Last night after dinner we packed a small overnight bag, got in the car and drove for a couple of hours to one of those empty cities further north. A city with ancient history and which after  complete destruction during WWII was hastily rebuild as a faceless, featureless assemblage of buildings and streets and a couple of parks here and there.
We arrived at the worst hotel because I had left it too late to find a room anywhere else. It took me a while to locate the off switch for the empty minibar fridge - once I had figured out where the loud rumbling noise was coming from. That was at 3 am. R was snoring. I discovered that the towels were unwashed after I had a shower at daybreak, and so on.

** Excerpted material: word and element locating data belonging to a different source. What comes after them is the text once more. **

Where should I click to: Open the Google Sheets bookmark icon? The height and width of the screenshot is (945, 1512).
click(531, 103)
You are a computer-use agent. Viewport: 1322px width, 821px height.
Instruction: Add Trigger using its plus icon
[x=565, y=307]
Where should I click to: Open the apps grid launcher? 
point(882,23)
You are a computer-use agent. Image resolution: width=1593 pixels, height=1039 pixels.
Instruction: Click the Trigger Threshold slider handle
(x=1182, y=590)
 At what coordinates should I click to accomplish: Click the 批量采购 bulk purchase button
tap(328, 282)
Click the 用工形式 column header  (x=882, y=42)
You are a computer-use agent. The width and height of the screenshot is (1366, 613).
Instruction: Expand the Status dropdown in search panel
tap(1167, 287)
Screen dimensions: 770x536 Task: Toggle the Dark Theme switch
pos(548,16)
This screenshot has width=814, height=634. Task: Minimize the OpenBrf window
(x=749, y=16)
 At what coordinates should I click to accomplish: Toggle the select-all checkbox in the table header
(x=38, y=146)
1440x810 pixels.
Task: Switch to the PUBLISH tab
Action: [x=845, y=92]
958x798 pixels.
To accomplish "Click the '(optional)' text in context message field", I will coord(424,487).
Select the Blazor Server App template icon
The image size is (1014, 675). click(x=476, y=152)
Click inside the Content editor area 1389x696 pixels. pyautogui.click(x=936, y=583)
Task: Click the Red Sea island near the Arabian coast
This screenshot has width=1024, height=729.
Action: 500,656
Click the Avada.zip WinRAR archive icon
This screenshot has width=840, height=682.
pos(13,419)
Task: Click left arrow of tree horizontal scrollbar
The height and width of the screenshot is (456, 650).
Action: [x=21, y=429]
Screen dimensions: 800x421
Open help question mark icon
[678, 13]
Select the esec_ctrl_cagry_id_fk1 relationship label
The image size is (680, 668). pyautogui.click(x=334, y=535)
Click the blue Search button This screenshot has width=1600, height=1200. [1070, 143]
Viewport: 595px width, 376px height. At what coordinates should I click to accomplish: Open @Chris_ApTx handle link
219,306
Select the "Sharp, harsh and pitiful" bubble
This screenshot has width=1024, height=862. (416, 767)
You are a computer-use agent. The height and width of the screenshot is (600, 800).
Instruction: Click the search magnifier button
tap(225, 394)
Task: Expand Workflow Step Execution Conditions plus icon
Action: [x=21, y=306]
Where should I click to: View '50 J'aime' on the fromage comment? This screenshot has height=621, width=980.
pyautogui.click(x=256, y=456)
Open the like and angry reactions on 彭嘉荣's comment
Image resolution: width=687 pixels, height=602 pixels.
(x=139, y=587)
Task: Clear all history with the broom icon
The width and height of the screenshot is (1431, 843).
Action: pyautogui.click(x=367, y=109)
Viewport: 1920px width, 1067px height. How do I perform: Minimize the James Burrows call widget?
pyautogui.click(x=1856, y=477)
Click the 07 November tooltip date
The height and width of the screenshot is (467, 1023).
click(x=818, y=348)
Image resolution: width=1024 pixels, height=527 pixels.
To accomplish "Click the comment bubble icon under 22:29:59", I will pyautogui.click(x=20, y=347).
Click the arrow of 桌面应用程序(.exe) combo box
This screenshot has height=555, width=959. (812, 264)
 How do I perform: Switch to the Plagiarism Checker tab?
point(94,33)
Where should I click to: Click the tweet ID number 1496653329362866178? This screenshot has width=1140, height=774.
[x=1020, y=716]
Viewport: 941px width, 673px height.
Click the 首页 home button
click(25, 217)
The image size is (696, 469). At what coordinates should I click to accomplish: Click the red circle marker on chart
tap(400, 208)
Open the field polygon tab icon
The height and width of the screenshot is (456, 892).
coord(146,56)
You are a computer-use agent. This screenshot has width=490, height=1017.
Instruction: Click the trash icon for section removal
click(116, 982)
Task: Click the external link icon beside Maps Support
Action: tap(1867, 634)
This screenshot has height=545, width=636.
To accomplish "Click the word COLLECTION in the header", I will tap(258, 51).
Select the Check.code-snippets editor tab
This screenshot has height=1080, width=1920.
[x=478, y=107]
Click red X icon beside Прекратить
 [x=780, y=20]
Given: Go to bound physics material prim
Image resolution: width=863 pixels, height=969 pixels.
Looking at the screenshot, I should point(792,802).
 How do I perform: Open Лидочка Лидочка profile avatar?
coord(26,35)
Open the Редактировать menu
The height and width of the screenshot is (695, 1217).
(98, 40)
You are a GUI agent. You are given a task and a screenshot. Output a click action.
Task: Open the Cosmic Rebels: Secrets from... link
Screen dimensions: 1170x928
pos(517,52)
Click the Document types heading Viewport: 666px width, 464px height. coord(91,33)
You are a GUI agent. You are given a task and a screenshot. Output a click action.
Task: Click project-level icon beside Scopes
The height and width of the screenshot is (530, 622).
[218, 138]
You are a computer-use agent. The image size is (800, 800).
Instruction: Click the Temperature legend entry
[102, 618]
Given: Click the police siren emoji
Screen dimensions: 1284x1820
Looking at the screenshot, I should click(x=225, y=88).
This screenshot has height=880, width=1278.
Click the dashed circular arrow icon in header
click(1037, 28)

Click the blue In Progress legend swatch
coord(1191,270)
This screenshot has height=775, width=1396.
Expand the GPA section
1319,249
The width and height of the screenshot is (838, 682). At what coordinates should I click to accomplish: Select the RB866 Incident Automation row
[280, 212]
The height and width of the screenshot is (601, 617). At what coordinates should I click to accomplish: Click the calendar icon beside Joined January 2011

Right on schedule at 8 am, I presented myself at the university clinics of this city to be seen by a renowned expert in witchcraft and vertigo - an appointment I had been waiting for since last September. She asked all the questions I wanted her to ask and answered all of mine, sent me through four hours of diagnostics and waiting and now we are starting plan B also known as me being guinea pig and let's see what happens if we go down this route. In short, keeping fingers crossed - albeit with drugs.
Back home, I wrote a scathing online review of the hotel because, seriously. (It's a first for me.) Then I read in the London Review of Books Colm Tóibín's memoir of his recent cancer treatment  and with my head swirling with fears of death and loss and feeling foolish and very small, I started to cry for a long while.
 
"It all started with my balls. I was in Southern California and my right ball was slightly sore. At the beginning I thought the pain might be caused by the heavy keys in the right hand pocket of my trousers banging against my testicle as I walked along the street. So I moved the keys into my jacket pocket. The pain stayed for a while and then it went away and then it came back. I was doing readings every day, selling my melancholy stories to the people of Orange County and places south. I wondered, some days, if there might be a doctor in the audience who, if I made a suitable announcement at the end of the reading, could make this pain in my right testicle go away. But I didn’t want to make a fuss."








14 comments:

  1. We never do want to make a fuss, do we?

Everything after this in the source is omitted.